Cavitation-induced vibration and noise signal analysis of a single blade centrifugal pump

This study investigates the cavitation-induced vibration and noise characteristics of a single blade centrifugal pump through integrated numerical simulations and experimental analyses. Numerical simulation was used to characterize the flow field at different cavitation stages in the pump. In the cavitation closed test bench, vibration sensors and hydrophones concurrently capture vibration and noise. The characterization of cavitation signals was analyzed using time-frequency decomposition, energy entropy, and vibration acceleration level (La). Key results indicate that initial cavitation generates intermittent high-frequency (1.5–3.5 kHz) vibration shocks. Under mild cavitation conditions (NPSHa = 4 m), the La value increases by 6% compared to the non-cavitation state, and the amplitude of the dominant frequency increases by 42%. Additionally, the dominant energy of the primary modal function IMF1 increases by 66%, highlighting the significant enhancement of high-frequency excitation.

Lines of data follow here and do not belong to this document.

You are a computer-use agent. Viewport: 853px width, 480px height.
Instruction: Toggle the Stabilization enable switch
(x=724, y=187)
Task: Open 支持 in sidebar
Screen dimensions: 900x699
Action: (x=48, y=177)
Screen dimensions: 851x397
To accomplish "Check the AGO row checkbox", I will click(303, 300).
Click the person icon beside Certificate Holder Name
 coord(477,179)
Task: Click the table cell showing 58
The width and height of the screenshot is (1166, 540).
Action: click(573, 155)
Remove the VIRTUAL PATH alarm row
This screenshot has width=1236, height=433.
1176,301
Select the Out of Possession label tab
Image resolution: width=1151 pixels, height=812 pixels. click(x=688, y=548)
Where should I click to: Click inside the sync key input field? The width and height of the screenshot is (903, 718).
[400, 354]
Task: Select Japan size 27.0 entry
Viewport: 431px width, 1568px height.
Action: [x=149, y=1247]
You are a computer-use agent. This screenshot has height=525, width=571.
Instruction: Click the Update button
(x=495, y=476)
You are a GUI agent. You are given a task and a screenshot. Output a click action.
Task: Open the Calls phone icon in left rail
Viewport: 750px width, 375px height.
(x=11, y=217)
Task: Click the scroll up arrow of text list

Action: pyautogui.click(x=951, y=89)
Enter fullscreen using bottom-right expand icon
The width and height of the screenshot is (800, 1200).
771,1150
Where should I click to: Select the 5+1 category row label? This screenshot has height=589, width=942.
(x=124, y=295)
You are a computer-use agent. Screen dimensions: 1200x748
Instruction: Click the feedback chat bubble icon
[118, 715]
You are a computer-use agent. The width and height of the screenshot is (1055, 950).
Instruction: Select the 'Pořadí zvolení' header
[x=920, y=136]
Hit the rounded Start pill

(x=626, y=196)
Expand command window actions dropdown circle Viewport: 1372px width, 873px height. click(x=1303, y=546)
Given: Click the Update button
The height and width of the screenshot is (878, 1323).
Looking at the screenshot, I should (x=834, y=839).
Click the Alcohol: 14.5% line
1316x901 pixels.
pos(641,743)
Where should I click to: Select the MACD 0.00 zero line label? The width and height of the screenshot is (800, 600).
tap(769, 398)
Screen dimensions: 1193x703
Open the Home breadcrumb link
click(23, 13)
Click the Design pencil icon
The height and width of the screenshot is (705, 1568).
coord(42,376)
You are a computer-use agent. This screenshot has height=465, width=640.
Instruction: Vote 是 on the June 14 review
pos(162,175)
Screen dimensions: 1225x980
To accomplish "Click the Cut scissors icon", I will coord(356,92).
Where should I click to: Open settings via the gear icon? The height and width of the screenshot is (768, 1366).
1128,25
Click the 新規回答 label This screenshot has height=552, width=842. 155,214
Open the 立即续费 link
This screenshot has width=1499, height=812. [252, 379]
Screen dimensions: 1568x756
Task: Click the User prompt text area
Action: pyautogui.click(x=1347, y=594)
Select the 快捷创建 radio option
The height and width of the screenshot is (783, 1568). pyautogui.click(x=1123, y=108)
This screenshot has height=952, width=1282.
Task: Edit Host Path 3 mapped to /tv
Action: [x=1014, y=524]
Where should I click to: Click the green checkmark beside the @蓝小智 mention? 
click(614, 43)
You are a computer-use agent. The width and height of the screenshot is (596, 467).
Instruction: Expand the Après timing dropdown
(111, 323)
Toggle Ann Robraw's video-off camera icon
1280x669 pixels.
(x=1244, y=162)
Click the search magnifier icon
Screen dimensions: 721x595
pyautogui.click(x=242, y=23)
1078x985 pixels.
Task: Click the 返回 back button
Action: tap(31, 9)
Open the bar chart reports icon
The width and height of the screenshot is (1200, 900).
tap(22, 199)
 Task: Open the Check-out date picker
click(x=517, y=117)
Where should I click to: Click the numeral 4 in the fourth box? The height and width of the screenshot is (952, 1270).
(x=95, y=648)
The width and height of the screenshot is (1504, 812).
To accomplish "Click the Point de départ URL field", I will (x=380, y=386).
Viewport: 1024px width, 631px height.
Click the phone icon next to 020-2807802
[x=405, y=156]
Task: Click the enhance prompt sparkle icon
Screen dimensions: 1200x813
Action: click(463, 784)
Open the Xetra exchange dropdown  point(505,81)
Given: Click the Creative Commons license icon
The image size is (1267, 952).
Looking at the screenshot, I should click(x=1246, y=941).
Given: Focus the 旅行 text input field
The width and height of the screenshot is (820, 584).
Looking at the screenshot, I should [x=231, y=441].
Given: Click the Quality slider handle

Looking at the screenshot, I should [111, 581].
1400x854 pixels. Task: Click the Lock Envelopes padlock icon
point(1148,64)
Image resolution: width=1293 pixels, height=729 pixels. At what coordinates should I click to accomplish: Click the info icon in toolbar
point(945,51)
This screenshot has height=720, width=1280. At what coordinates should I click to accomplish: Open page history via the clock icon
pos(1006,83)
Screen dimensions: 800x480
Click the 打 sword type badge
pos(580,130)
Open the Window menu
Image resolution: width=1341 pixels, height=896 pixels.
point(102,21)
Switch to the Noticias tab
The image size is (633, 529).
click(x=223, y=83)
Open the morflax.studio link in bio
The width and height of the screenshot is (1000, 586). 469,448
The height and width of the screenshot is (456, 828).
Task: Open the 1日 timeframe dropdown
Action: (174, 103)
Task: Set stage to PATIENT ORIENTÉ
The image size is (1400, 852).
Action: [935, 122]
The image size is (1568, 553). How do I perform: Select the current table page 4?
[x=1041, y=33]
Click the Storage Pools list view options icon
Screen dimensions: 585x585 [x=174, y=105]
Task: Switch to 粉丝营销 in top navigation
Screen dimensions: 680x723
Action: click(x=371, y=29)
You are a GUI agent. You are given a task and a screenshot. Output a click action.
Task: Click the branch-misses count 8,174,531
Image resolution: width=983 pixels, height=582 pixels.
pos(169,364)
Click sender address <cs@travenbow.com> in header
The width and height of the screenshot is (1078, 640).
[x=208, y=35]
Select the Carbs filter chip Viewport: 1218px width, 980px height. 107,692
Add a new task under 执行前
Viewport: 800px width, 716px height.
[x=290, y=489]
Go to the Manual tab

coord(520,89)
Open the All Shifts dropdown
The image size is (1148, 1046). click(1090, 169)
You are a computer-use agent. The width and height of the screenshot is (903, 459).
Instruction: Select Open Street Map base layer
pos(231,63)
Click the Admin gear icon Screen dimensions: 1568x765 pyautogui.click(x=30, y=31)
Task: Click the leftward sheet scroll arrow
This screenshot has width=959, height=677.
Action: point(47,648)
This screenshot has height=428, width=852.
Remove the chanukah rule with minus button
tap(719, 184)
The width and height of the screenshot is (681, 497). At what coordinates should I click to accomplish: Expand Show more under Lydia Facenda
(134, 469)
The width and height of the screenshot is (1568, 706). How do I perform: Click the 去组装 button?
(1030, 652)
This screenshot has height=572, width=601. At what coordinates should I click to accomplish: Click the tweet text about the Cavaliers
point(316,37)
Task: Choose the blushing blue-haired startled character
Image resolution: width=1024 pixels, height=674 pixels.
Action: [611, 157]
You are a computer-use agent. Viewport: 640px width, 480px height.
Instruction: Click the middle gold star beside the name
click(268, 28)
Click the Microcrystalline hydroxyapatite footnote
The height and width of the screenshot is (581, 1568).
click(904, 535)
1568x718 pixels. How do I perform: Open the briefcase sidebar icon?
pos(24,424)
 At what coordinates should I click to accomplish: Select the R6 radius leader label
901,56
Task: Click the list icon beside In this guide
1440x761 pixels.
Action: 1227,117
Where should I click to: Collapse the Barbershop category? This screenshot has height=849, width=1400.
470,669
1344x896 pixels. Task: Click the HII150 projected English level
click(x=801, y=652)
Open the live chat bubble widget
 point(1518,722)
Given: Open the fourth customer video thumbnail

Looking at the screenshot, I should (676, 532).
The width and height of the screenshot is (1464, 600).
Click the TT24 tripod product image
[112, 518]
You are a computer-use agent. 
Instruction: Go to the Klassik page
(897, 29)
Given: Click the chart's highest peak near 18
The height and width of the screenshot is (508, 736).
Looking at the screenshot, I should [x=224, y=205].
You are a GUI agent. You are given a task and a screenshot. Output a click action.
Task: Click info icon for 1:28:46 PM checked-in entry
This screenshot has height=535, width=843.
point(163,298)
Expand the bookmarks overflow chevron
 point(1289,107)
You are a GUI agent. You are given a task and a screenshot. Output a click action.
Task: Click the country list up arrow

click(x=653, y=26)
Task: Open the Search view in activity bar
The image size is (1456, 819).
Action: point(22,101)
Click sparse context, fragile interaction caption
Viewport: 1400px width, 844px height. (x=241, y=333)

Noise spectra show a 28 dB reduction at the blade-passing frequency (49 Hz) due to cavitation bubble collapse, alongside amplified low-frequency (200–600 Hz) components and attenuated high-frequency sound pressure (75% of baseline). The energy entropy obtained based on the Hilbert–Huang transform peaks at 1.77 for mild cavitation and decreases to 1.02 in the severe phase, which reflects the nonlinear modulation effect. These findings establish quantifiable relationships between cavitation advancement and the characteristics of pump vibration and noise, offering a framework for monitoring cavitation in pumps processing impurity-laden fluids.